**Directions for this task:** The lines from the one containing "Click the company logo in sidebar" through the last one in the data: please copy those exactly, and only those, without the pictures.

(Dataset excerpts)
--- START ---
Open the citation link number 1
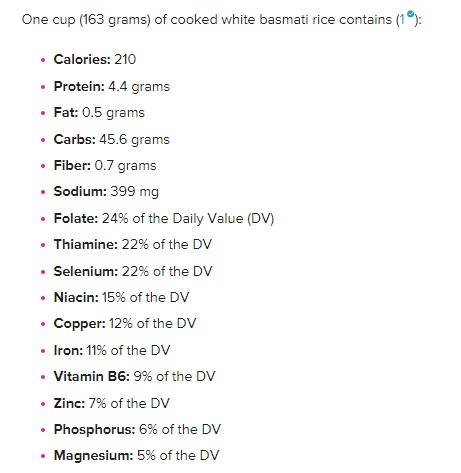 (x=403, y=20)
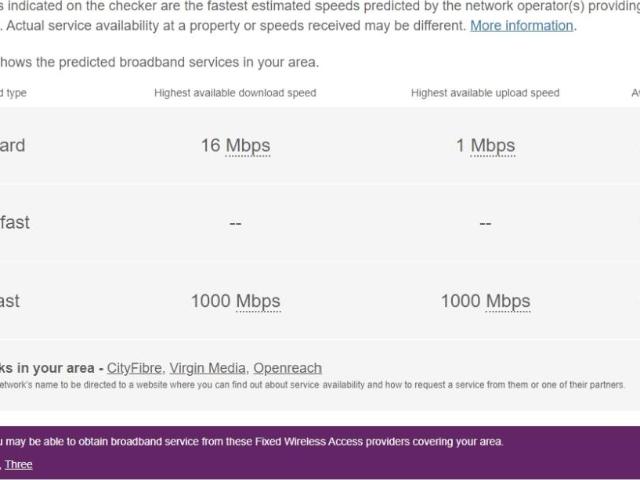640x480 pixels.
Task: Click Mbps in the 1000 download speed cell
Action: pos(258,301)
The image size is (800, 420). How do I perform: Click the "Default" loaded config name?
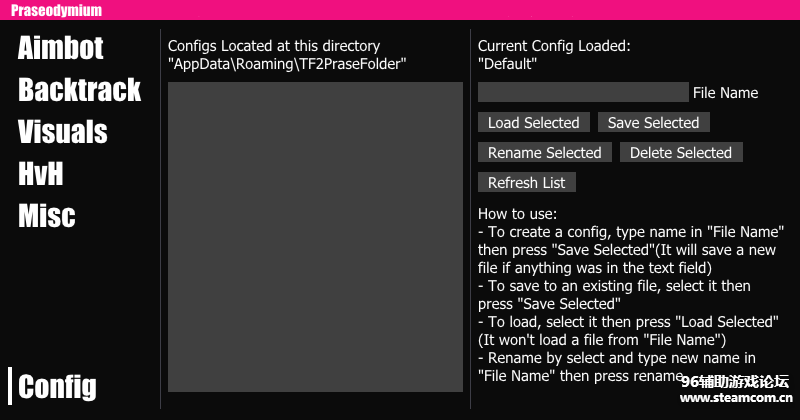[508, 64]
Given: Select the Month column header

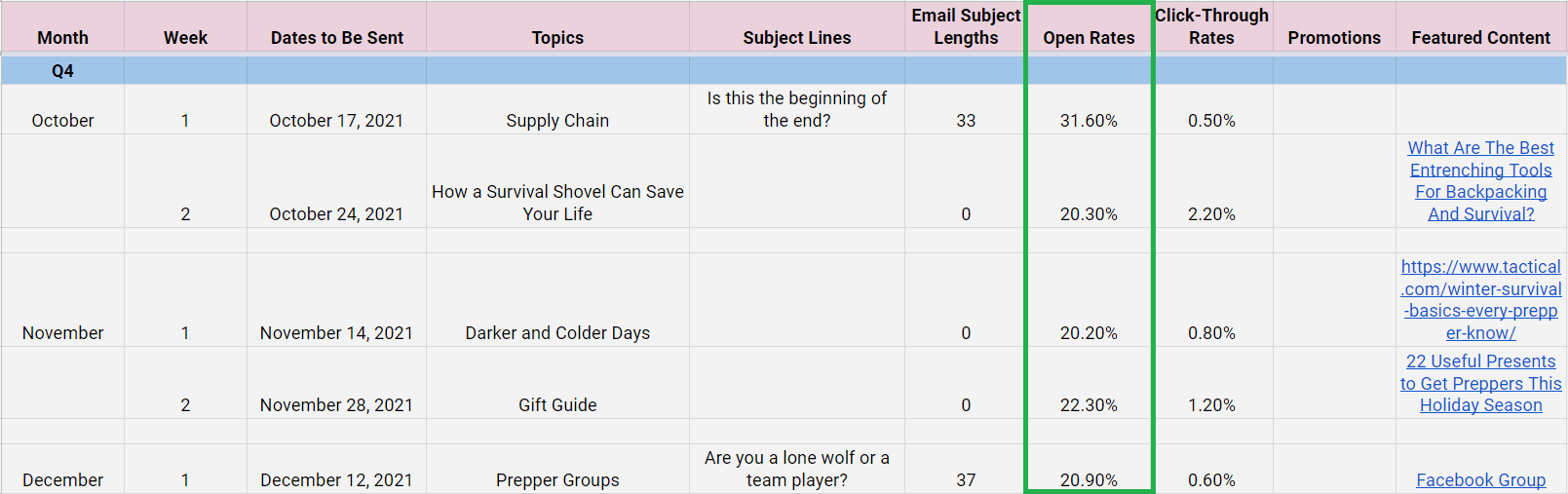Looking at the screenshot, I should [62, 26].
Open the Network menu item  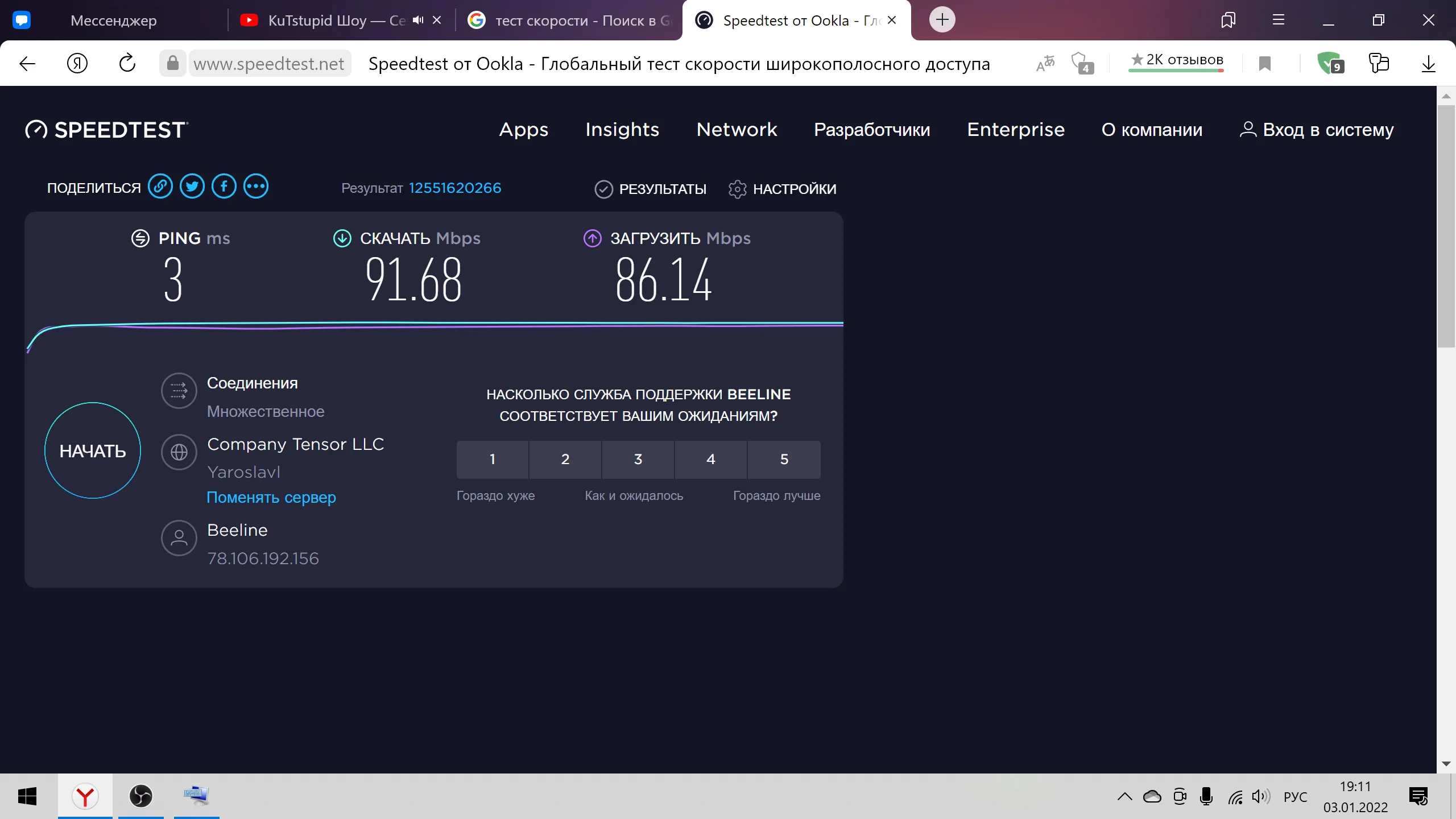tap(737, 130)
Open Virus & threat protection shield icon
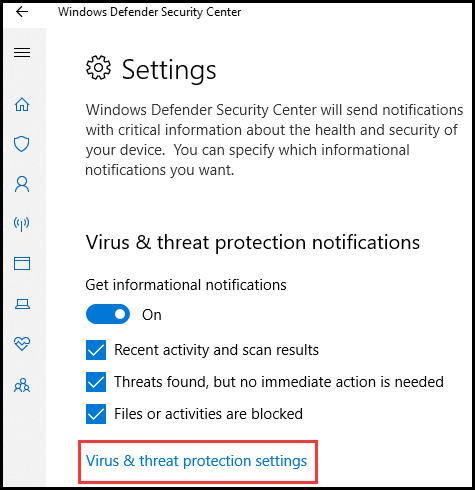 (x=21, y=144)
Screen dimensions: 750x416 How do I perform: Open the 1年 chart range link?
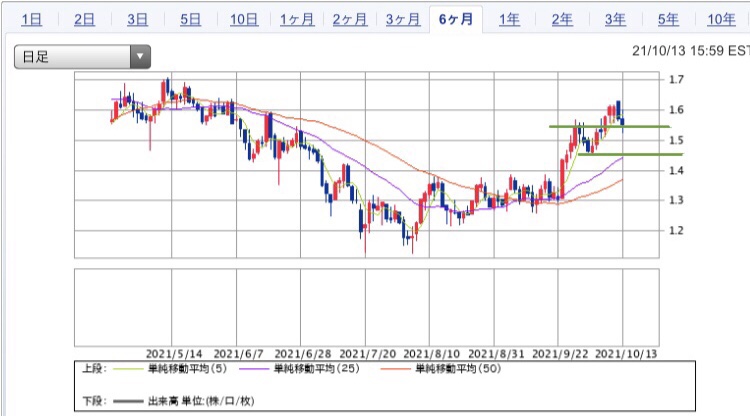509,20
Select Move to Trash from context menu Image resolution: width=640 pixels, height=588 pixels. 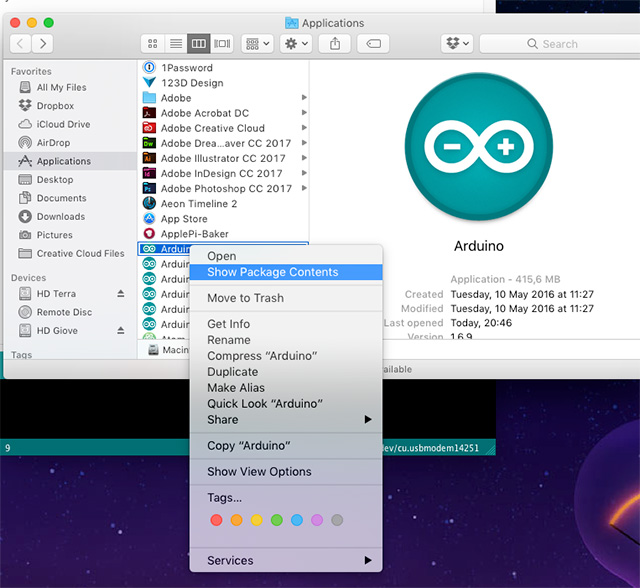(x=245, y=298)
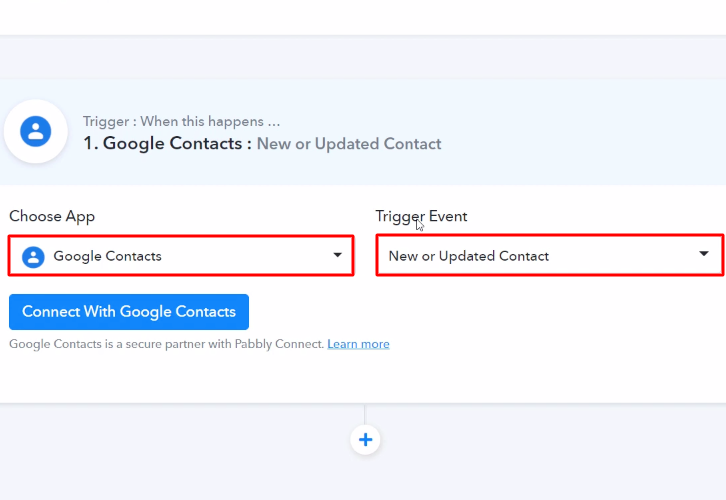Click the Trigger Event field label
The image size is (726, 500).
[421, 216]
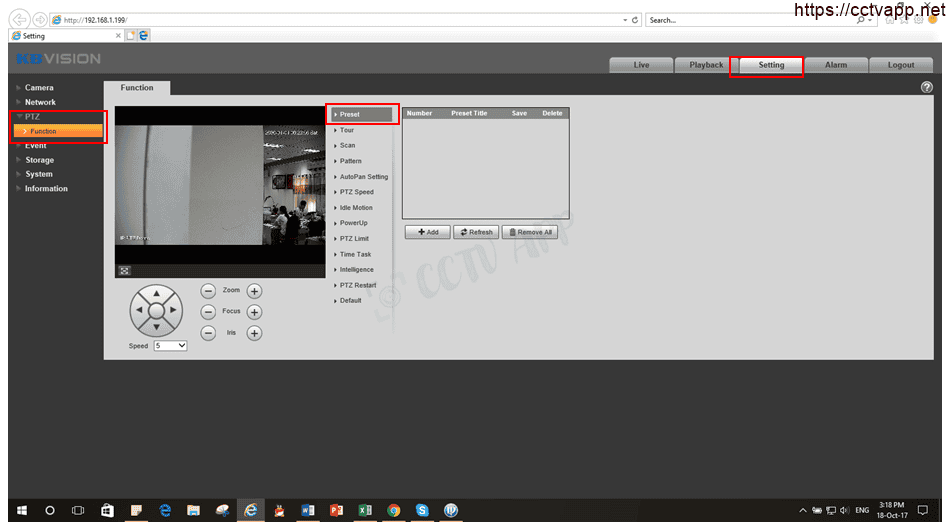
Task: Click the Focus minus button
Action: point(208,312)
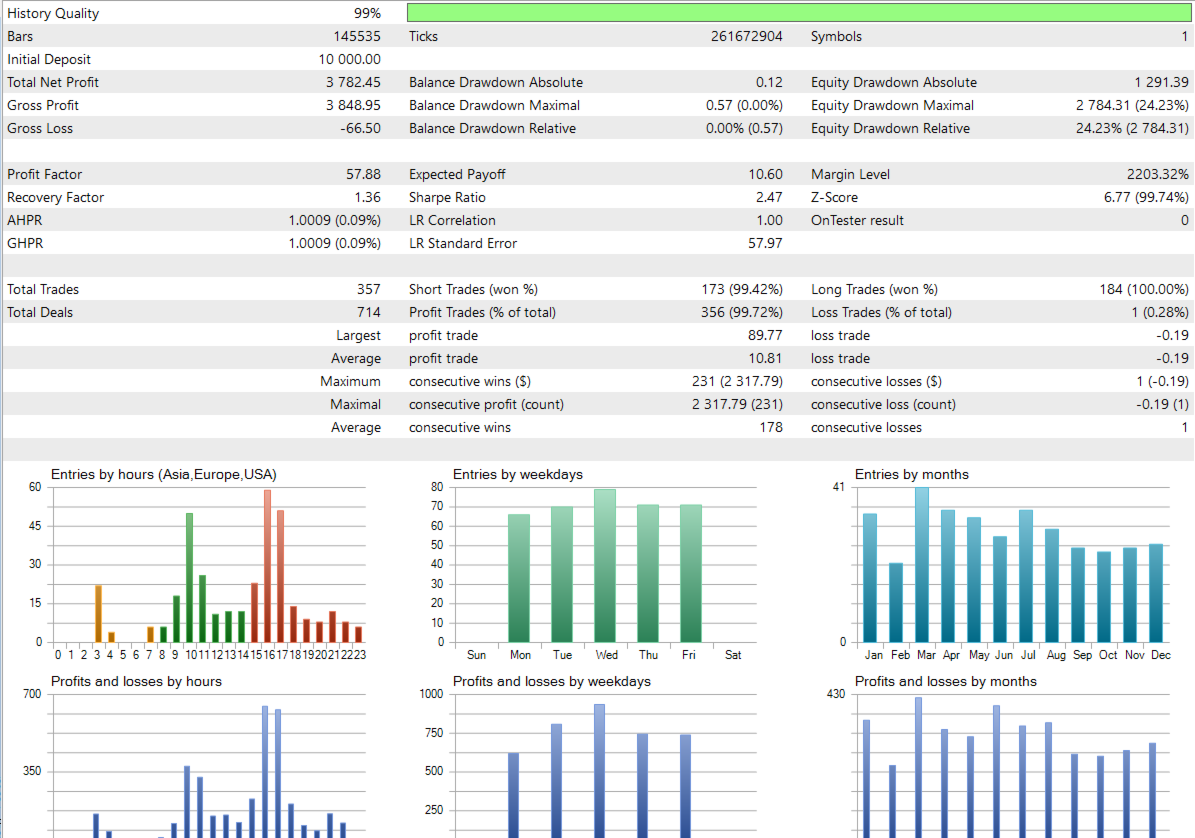Click the green hour 10 bar in Entries by hours
This screenshot has height=838, width=1195.
(190, 577)
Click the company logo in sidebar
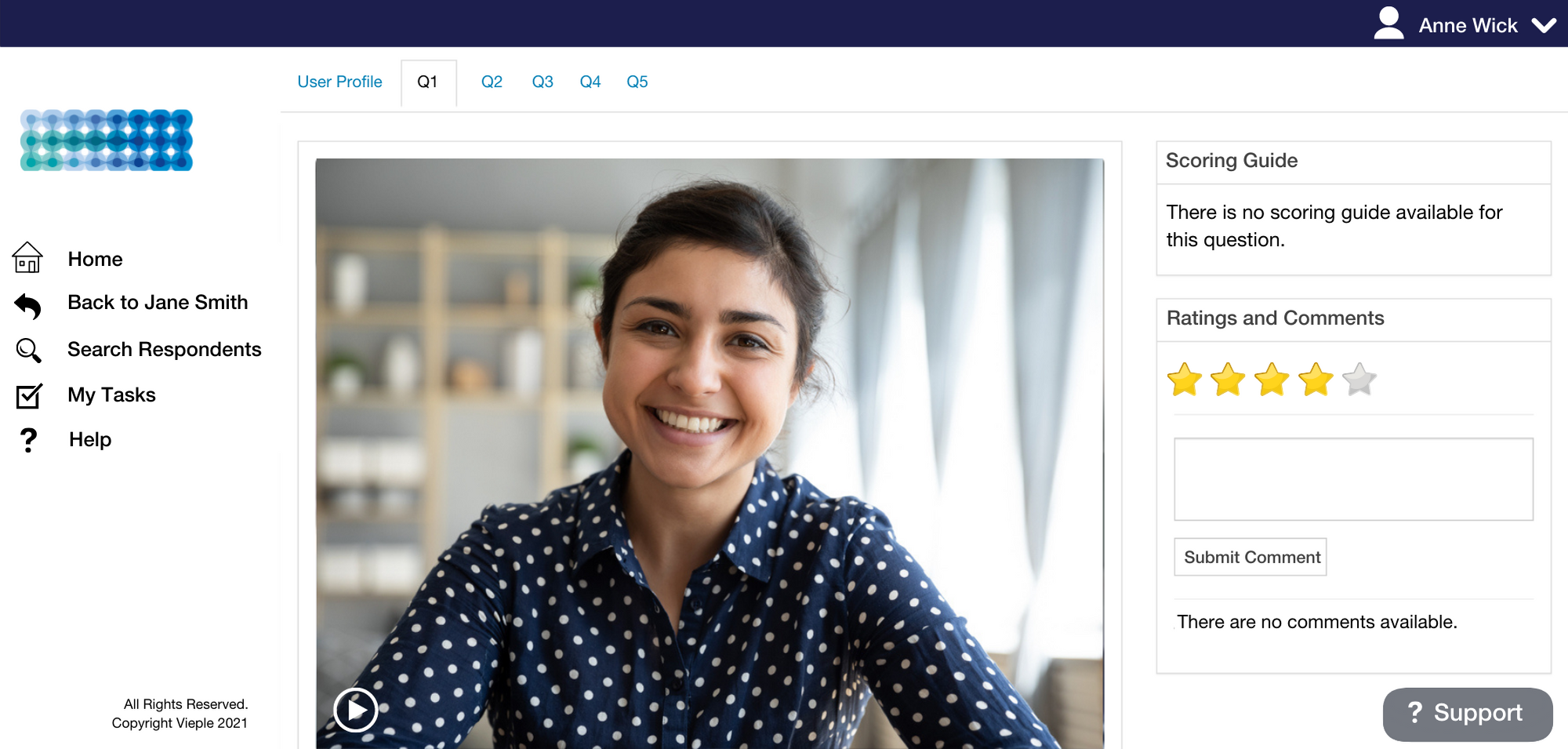Image resolution: width=1568 pixels, height=749 pixels. pos(107,140)
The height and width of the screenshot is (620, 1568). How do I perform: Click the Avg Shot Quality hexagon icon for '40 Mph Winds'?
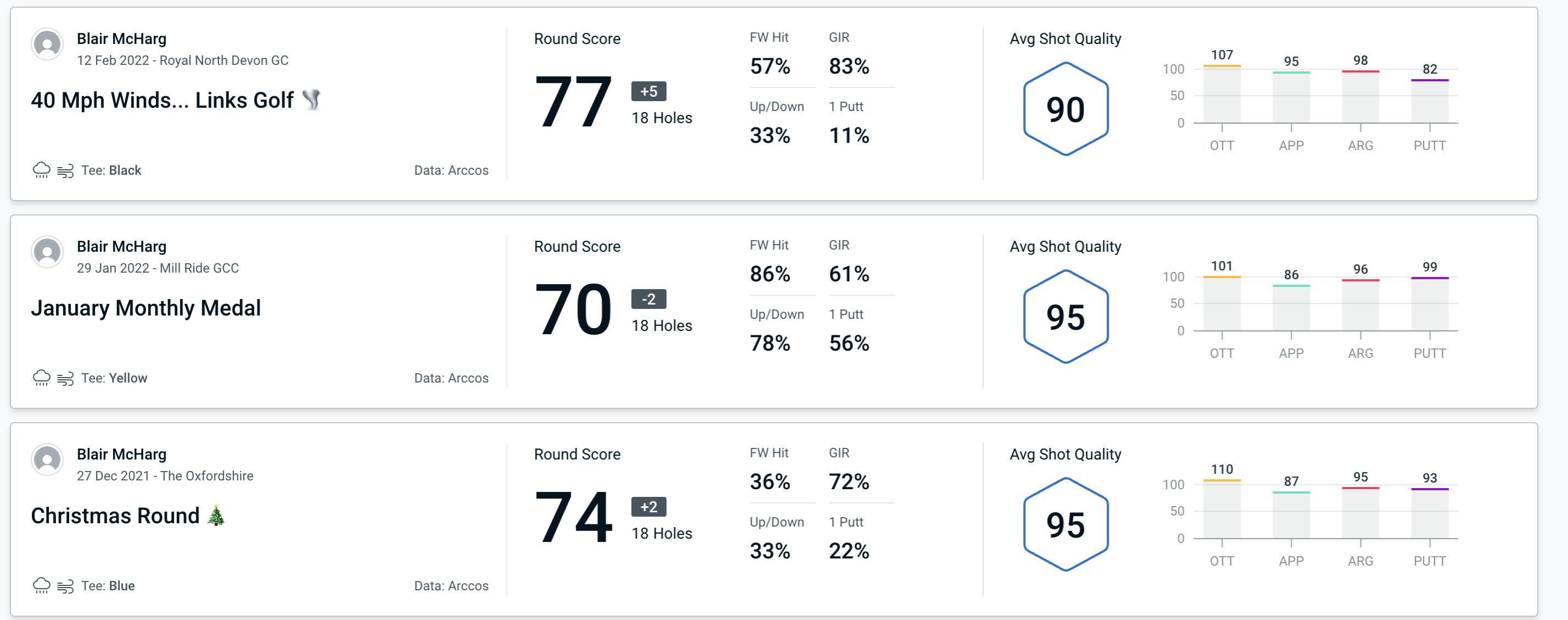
--- END ---
**Result for this exercise:**
Click the company logo in sidebar
Image resolution: width=1568 pixels, height=749 pixels. pos(107,140)
The height and width of the screenshot is (620, 1568). How do I perform: Click the Avg Shot Quality hexagon icon for '40 Mph Winds'?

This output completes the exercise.